→ EXTRACTED ENTRIES:
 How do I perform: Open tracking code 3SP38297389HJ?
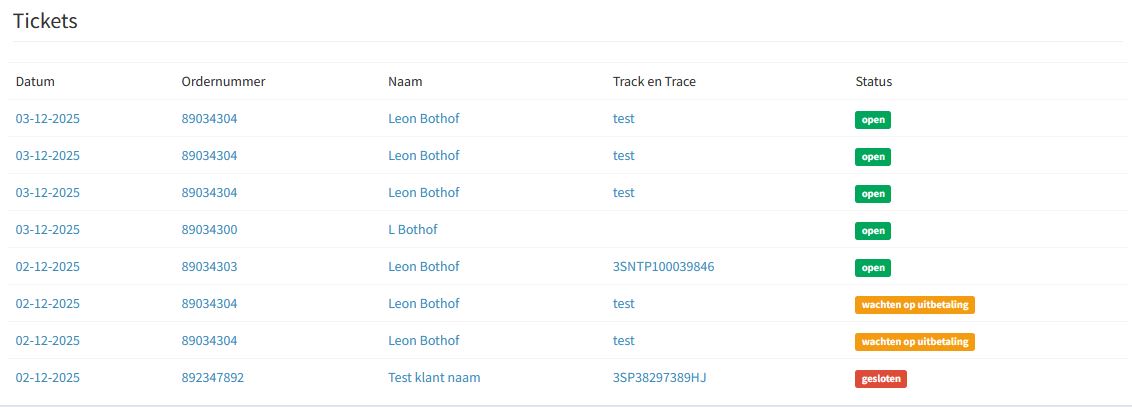pos(664,378)
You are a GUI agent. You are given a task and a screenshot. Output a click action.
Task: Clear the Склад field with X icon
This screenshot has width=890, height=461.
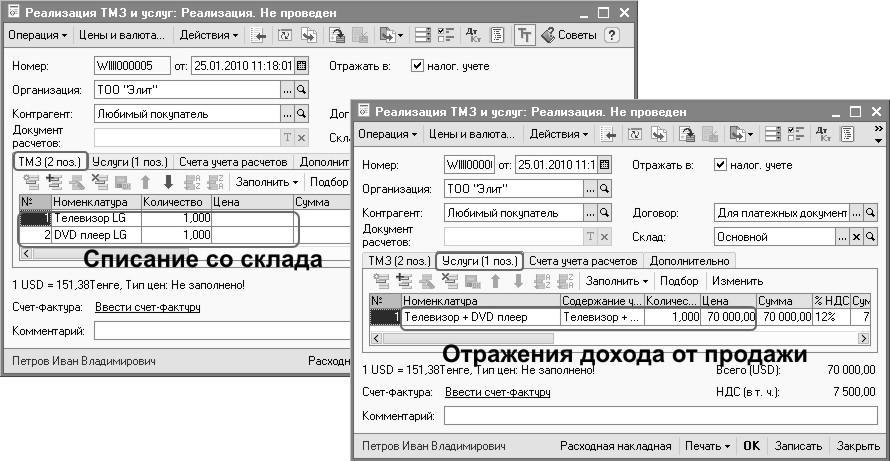856,237
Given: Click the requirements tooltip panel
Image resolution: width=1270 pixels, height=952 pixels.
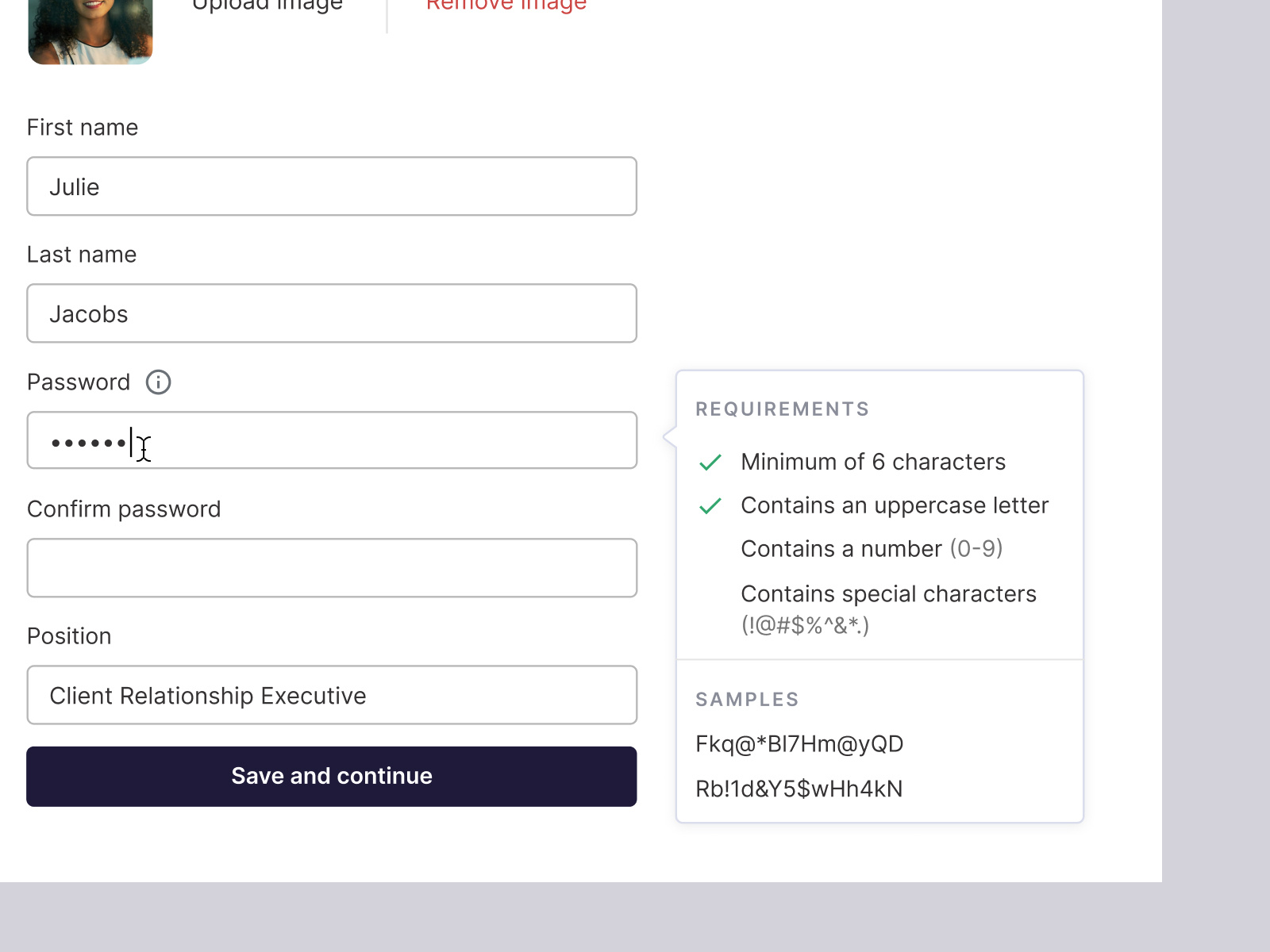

→ WHAT NEEDS TO BE DONE: Quote the preceding records in their entirety, excluding every picture.

→ OUTPUT FOR THIS EXERCISE:
 How do I perform: Open tracking code 3SP38297389HJ?
pos(664,378)
You are a GUI agent. You are given a task and a screenshot. Output a click action.
Task: Clear the Склад field with X icon
This screenshot has width=890, height=461.
856,237
Given: Click the requirements tooltip panel
Image resolution: width=1270 pixels, height=952 pixels.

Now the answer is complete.